Your assignment: Return exactly the lines of the data below, from the one that contains "550x787 pixels." through the final line, and leave out every picture.

━━━━━ Records shown

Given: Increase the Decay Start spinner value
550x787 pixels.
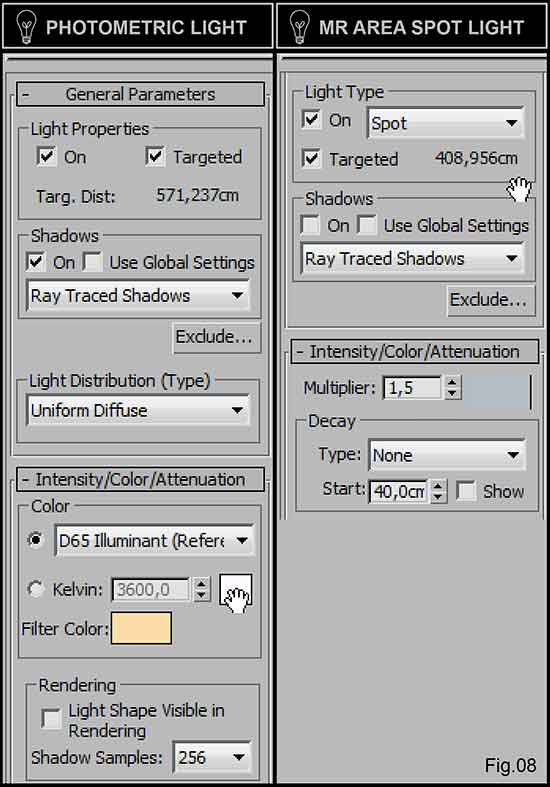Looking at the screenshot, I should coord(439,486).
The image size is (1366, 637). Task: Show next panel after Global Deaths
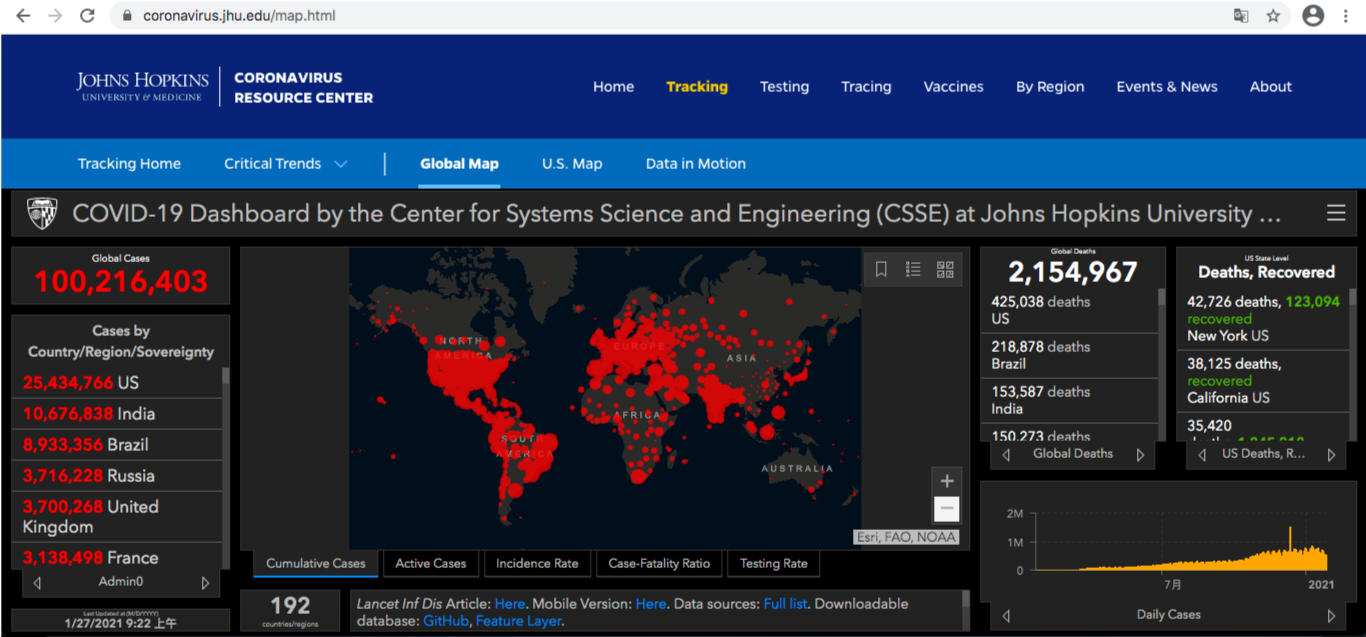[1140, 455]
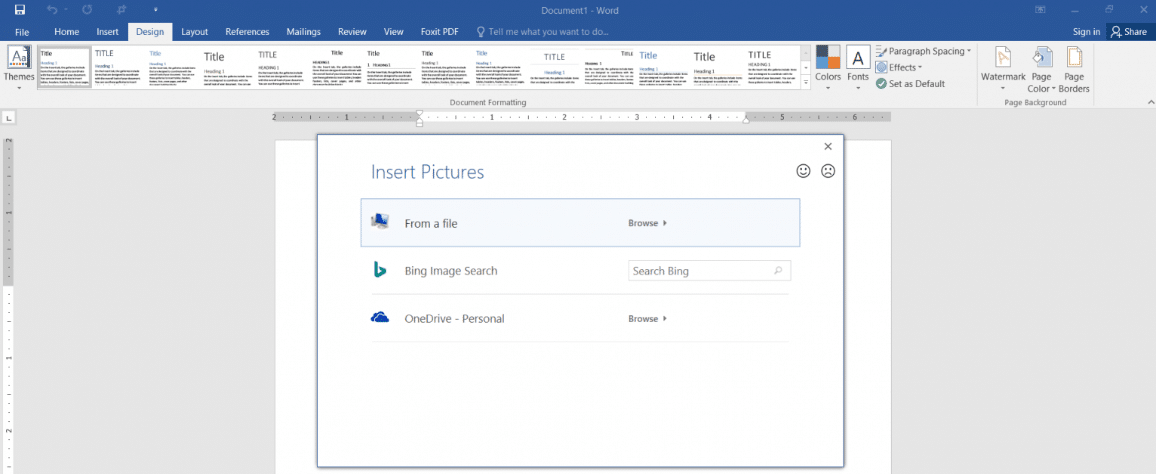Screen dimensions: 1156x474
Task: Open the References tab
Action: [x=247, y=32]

━━━━━━━━━━

Response to the exercise:
550x787 pixels.
Looking at the screenshot, I should coord(439,486).
The image size is (1366, 637). Task: Show next panel after Global Deaths
[1140, 455]
Screen dimensions: 1156x474
Task: Open the References tab
Action: [x=247, y=32]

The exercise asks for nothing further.